Provided records:
■ ■ ■
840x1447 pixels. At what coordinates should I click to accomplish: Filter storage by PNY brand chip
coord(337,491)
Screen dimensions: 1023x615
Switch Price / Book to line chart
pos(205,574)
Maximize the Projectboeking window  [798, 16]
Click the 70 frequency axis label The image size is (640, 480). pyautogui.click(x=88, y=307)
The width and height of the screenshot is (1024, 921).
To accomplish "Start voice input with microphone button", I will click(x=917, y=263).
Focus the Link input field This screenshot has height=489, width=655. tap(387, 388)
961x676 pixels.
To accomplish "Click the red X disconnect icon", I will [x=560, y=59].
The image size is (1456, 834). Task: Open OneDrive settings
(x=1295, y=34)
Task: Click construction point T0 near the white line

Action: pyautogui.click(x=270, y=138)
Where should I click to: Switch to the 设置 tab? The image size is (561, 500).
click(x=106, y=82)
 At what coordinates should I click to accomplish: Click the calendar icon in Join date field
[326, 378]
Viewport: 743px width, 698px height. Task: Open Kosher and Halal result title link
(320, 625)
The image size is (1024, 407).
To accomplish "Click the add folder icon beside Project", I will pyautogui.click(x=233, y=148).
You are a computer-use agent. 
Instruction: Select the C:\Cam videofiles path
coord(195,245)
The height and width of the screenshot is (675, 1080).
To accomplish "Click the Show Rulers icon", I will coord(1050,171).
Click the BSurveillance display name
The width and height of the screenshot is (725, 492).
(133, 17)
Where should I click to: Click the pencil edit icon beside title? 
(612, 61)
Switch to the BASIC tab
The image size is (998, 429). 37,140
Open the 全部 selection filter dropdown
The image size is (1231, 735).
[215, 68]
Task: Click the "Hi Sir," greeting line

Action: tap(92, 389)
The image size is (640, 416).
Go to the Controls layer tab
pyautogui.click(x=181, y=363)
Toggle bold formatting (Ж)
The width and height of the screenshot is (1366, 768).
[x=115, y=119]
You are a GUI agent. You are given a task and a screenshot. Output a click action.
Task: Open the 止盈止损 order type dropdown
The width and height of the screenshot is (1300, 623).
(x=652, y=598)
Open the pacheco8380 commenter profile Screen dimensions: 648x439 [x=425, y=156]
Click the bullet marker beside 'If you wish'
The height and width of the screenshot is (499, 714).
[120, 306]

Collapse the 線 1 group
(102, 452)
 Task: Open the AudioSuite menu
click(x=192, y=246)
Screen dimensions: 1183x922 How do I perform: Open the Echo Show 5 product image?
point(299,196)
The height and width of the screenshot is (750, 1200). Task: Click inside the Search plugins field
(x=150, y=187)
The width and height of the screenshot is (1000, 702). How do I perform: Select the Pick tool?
■ ■ ■
Work to complete: Copy out the lines of the data where the string "input" occurs.

Exercise result:
To accomplish "Start voice input with microphone button", I will click(x=917, y=263).
Focus the Link input field This screenshot has height=489, width=655. tap(387, 388)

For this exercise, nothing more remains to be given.